The Not-So-Secret Affair

This note of explicit work intrigue brought to you by the Ghost Writer while Marti wrangles outlaws in the wild, wild west world of retail.

So after months, now I know years, of unconfirmed sitings of two people together with thin business reasons for being in the same place for a week at a time, I asked a colleague, "So what's going on there?"  He replies, "The worst kept secret in the business."  It's the oh-so-typical man-in-power scenario with the woman two layers below him in the organization.  She has a committed partnership.  He has a marriage and a child that I'm sure is his noble, yet misguided, impetus for staying married. 
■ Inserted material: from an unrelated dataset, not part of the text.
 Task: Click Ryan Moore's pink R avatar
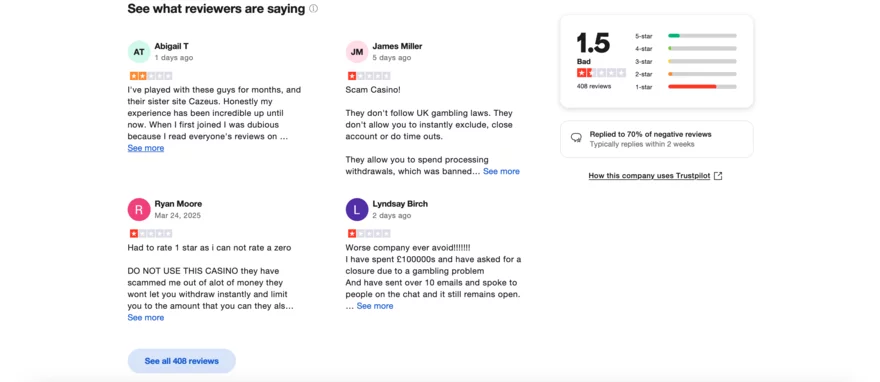click(139, 209)
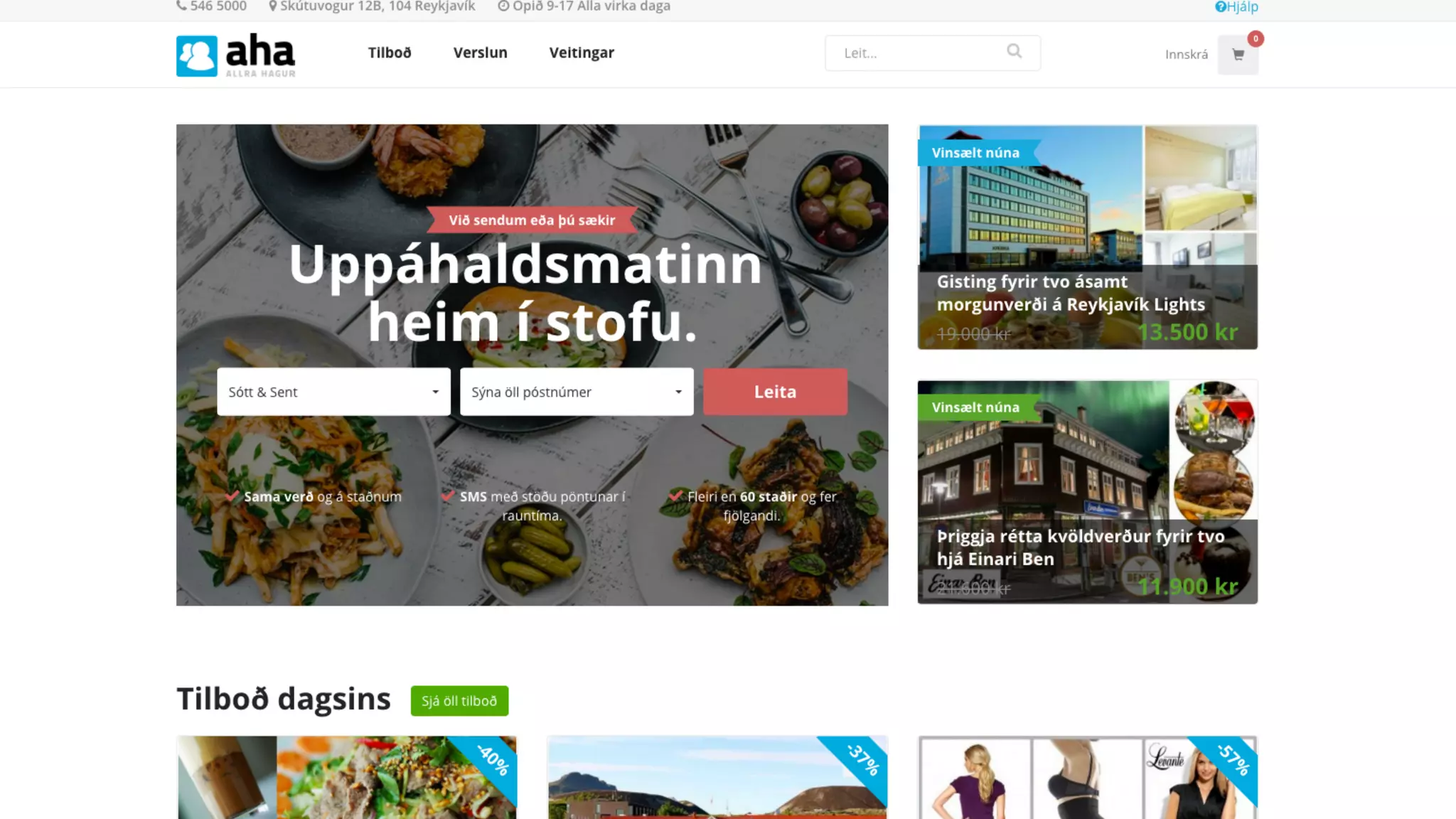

While I could really care less how the two of them screw up their personal lives, when he used me as pawn to get her to the same place he was, I got wrinkled about it.  Did he not realize that I can see manipulation a mile away?  He used every type known to humanity -- praise, criticism, power implication, consequence implication, and personal "give me a break" pleas.  It was just pathetic.  Now I feel slimy every time I'm near the guy, and I want to tell the woman he's wrecking her career.

However, there are very real implications associated with confronting either of them directly.  I'm one of her superiors, and he's my peer.  Hello?  Rock.  Yes.  Meet Hard Place.  Hard Place.  This is Rock.  As on HR Leader, not HR Manager, I enjoy the deliberation associated with calling the ethics hotline and reporting them or just letting it go like apparently everyone else does in the company.  Does it really hurt performance?  No.  Is it distracting?  Yes.  Does it hurt anyone?  Yes, her more than him.  It doesn't really hurt me, just annoys me.  Does it hurt anyone financially?  Not really.  The company is paying a few more bucks for travel for the two of them to play house, but compared to other places money gets blown, it's minor.

So if any of you HR pros out there have some advice for this Ghost Writer, I'm up for it.  Marti says, "Go to a pay phone, block the caller ID, and call the ethics line."  I may just do that.









1 comment:

  1. Ghost Writer, I'm with Marti on this one. Good luck.